Essa estórias que a gente cansa de ouvir do Brasil que um afro descendente entra em uma loja e nenhuma pessoa vem atender enquanto dez vendedoras circulam em volta de uma pessoa branca, não tem como acontecer aqui. As lojas e os vendedores são bem treinados pra só fazer distinção entre as cores das cédulas de euros.  Até mesmo porque, aqui as pessoas entendem que coisas como cor da pele ou como se está vestido no momento, não necessariamente reflete quanto dinheiro a pessoa tem a disposição pra gastar naquela determinada situação. As pessoas responsáveis por atendimento, podem até ser racistas, mas no geral no horário de trabalho, elas guardam esse tipo de pensamento pra elas mesmas e se comportam de forma profissional. O que eu já considero um grande favor à sociedade.

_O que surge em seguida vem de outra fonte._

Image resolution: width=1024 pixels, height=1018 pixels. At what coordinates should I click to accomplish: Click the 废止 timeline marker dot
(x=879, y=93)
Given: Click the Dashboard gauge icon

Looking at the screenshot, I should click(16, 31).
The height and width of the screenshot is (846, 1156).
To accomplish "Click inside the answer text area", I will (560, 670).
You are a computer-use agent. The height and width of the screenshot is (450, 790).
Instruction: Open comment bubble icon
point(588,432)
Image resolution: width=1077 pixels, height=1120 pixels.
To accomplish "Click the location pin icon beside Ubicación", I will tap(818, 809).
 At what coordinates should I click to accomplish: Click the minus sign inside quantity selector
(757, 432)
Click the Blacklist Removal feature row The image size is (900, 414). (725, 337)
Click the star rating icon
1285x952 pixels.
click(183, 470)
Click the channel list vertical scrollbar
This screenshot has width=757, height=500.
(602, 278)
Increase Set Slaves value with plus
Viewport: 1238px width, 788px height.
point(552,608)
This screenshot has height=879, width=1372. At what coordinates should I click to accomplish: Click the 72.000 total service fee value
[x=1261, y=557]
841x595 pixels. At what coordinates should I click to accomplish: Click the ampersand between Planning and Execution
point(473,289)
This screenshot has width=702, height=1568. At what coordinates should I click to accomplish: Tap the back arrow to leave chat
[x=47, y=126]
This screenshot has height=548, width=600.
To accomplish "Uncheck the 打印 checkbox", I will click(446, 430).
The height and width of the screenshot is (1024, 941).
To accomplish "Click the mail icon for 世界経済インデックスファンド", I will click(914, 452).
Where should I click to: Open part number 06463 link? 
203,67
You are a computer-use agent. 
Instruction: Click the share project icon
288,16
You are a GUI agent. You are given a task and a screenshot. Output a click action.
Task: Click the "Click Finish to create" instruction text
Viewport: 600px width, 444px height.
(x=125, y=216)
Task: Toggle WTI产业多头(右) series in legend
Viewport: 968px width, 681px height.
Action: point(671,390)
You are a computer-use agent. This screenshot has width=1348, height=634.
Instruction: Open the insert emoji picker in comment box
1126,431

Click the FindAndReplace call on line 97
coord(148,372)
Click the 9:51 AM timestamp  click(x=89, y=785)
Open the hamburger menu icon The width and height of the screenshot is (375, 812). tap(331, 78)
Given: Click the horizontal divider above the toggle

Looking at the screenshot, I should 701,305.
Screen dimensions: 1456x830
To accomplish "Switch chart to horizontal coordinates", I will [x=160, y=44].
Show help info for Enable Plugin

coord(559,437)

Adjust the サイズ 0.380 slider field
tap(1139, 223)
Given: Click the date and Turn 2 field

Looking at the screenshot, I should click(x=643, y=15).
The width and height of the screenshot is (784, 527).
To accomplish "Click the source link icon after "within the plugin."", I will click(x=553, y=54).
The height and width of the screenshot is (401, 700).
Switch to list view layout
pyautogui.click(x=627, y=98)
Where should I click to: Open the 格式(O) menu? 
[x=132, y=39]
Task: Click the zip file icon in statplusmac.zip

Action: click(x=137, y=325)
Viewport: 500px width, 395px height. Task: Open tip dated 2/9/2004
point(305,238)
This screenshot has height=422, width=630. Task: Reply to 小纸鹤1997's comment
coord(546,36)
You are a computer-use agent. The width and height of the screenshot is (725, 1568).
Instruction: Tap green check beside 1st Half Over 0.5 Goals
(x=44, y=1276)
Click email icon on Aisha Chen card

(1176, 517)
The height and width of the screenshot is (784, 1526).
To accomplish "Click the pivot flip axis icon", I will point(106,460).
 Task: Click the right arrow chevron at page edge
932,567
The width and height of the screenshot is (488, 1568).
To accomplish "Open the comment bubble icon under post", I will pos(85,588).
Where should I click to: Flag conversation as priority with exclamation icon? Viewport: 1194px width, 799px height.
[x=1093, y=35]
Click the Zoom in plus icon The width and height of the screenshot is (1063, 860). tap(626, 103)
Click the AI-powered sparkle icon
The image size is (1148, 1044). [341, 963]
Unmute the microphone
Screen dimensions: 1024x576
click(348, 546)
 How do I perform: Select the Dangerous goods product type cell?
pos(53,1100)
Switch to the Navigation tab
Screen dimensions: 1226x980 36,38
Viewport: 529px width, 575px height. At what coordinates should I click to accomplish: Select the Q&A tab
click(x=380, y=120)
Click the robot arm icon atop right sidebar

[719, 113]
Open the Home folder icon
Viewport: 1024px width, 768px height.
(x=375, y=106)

No Brasil a vitima mas frequente do racismo é sem dúvida nenhuma o afro descendente, aqui é o estrangeiro. A cor da pele em si não serve como um fator imediato de discriminação e sim a origem. Tem países que são adorados e outros que frequentemente são associados ao que não presta. Turcos, árabes, boa parte dos africanos e dos europeus do leste passam pelos mesmas situações desagradáveis que os afro descendentes no Brasil. O brasileiro aqui faz parte do grupo dos adorados. Mal sabem eles que essa adoração pode ser prejudicial também. Mas isso são cenas do próximo capítulo.

Essas são as diferenças que eu observo. No entanto, tanto no Brasil como aqui na Alemanha eu percebo que as pessoas no geral se envergonham do racismo. Tanto do seu próprio como do dos outros. Nesses dois países existe a tentativa de livrar a sociedade desse equívoco cultural. Se percebe um esforço social e pessoal de ser politicamente correto, de ser aberto e democrático e tanto lá quanto aqui existem leis anti racismo. No entanto esse fenômeno é tão velho quanto o mundo e por algum motivo o ser humano sente necessidade de distinguir, separar, classificar. A gente faz isso com tudo e inevitavelmente também com pessoas. Por isso, o fato de existir o desejo de muitas pessoas de acabar com o racismo, não significa que ele de fato está acabando. Por isso muitos alemães e brasileiros de coração bom e muito bem intencionados de vez em quando falam coisas tipo “ele é turco mas é muito bem educado”, “ela é negra mas é linda”, “Eu não sou racista, eu tenho um monte de amigo negro”, “um grande amigo meu é estrangeiro”. Só sente necessidade de dar esse tipo de esclarecimento, quem tem umas idéias meio contraditórias na cabeça. Infelizmente essas formas sutis de discriminar são mais presentes em nossa sociedade do que a gente se dá ao trabalho de perceber. 

Felizmente existe um remédio contra isso. Em primeiro lugar, parar de negar que o problema existe. Racismo existe sim, em toda parte do globo, e é um bicho feio, ilógico e destrutivo. O segundo passo é decidir o que fazer para combater esse mal. Na minha opinião, o que cada um de nós pode fazer é na verdade muito simples: procurar constantemente se informar e exercitar a auto-reflexão. Associado a isso, procurar dar uma limpada no vocabulário também. Antes que meus conterrâneos se chateiem comigo, não estou me referindo às manifestações de carinho que fazem parte, por exemplo, da baianidade, tipo quando alguém diz “ô nega, me faça um favor”, mesmo quando a pessoa pra quem se pediu o favor é loura de olhos azuis, mas a essas retratações de discurso que a gente já tem no automático, tipo “eu não tenho nada contra negro, estrangeiro, pobre, etc, mas...” Tá entendendo o que eu quero dizer? Se não tem nada contra, pra que a nota de esclarecimento antes do discurso?